The Lab, which includes representatives from reporting and accounting bodies, corporates, banks, universities, stock exchanges and trade groups, has published three documents assessing the current state of play on climate reporting, with a particular focus on TCFD-aligned scenario analysis.
'The development of sectoral guidance could be helpful' – suggestions from the How to Improve Climate-related Reporting study
“The report intends to provide a useful toolkit for preparers, users and other stakeholders interested in climate-related information,” said Head of Group Investment Office for reinsurer SCOR, Michele Lacroix, who Chairs the taskforce that conducted the research.
150 companies were assessed for the study, which is the first major piece of work to come out of the European Corporate Reporting Lab. 58 examples of good reporting were identified from 30 companies.
As well as well-known climate leaders such as Aviva, Axa and Danish pension fund ATP, there were some less likely companies highlighted. Among those identified as leaders on scenario analysis were Oil Search – the oil & gas exploration company that operates all of Papua New Guinea’s oilfields – and fellow oil heavyweights Eni, BP and Equinor. Mining companies Rio Tinto and South32 also received praise.
The taskforce concluded that there was “room for improvement, even among more mature reporting companies,” and that some firms still consider TCFD disclosure as “a pure compliance exercise” instead of an opportunity to provide investors with robust analysis on risk and strategy. “[Some] companies only use climate-related reporting for communication purposes without a connection to their business strategy.”
Not enough companies reference national and international climate commitments like the Nationally Determined Contributions, it adds, and disclosure around physical climate risks are scant.

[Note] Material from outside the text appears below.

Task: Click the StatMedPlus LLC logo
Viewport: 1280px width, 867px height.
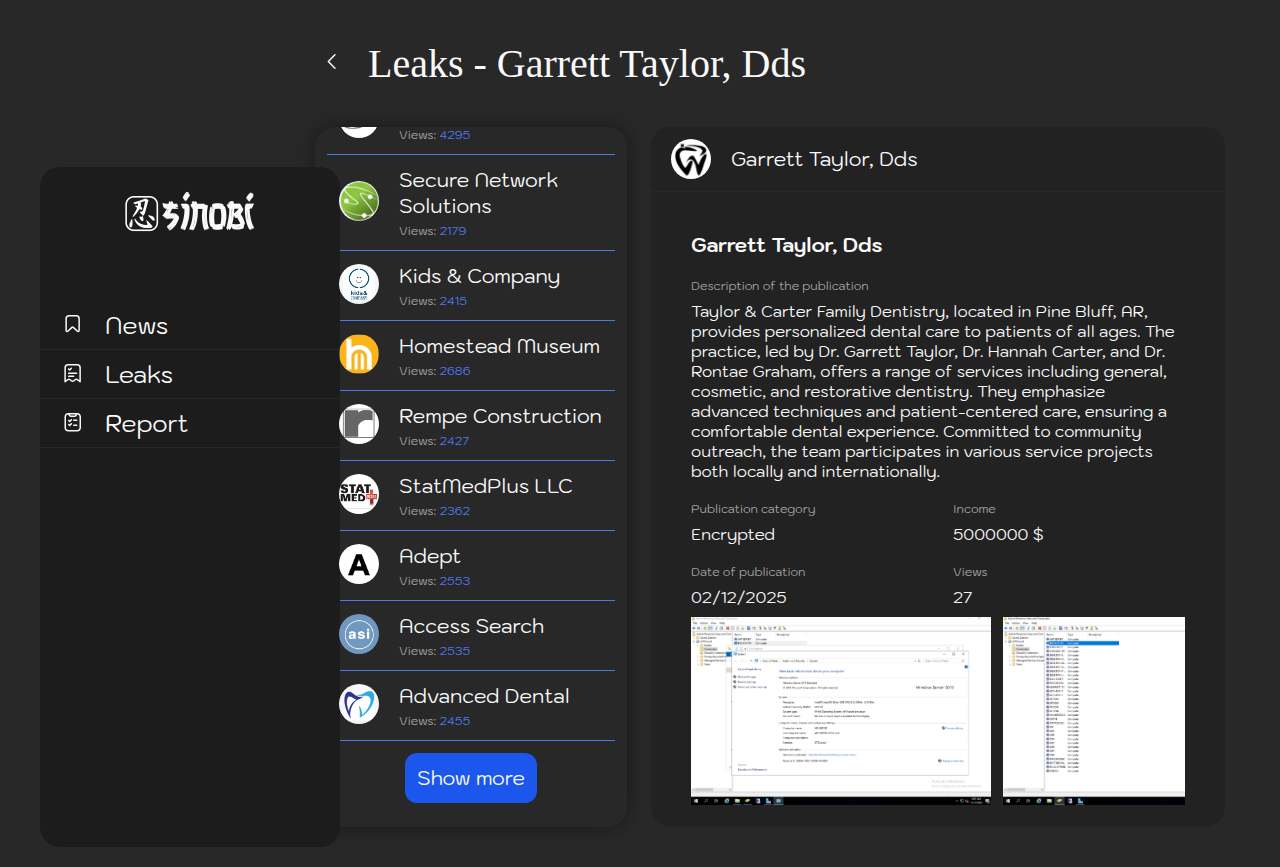Action: 359,494
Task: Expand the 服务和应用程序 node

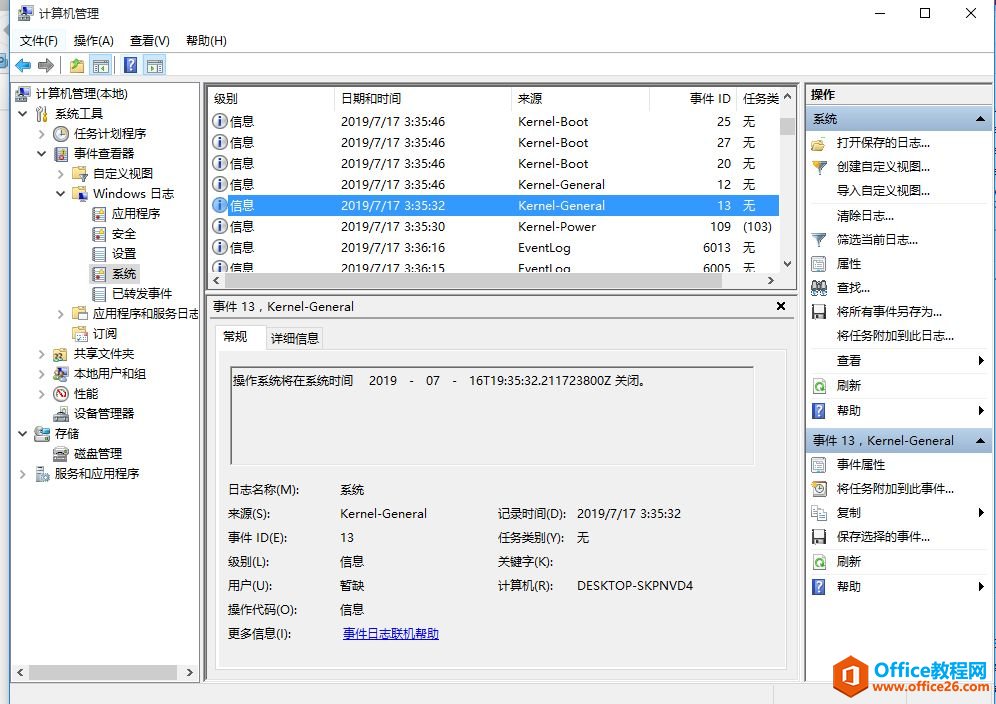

“There are only a few examples of companies that describe the board’s role in the oversight of climate-related risks and opportunities. Many companies claim to have integrated sustainability or climate risks into their overall risk management system without providing information on the process for doing so,” it continues.
It recommends that companies disclose how climate-related performance metrics are incorporated into pay policies and report on the roles and methodologies involved in climate risk management.
The taskforce says it observed scenario analysis to be the most challenging area of climate reporting for companies, pointing out that some companies only use one scenario, which “misses the point of the exercise”. “Patchy” information, uncertainty around policymaking, and challenges around embedding climate models such as the IPCC and IEA findings make scenario analysis especially difficult, the study claims, suggesting that “the development of sectoral guidance could be helpful”. This would also help investors to compare peers, it added.
The Lab has invited feedback on its report.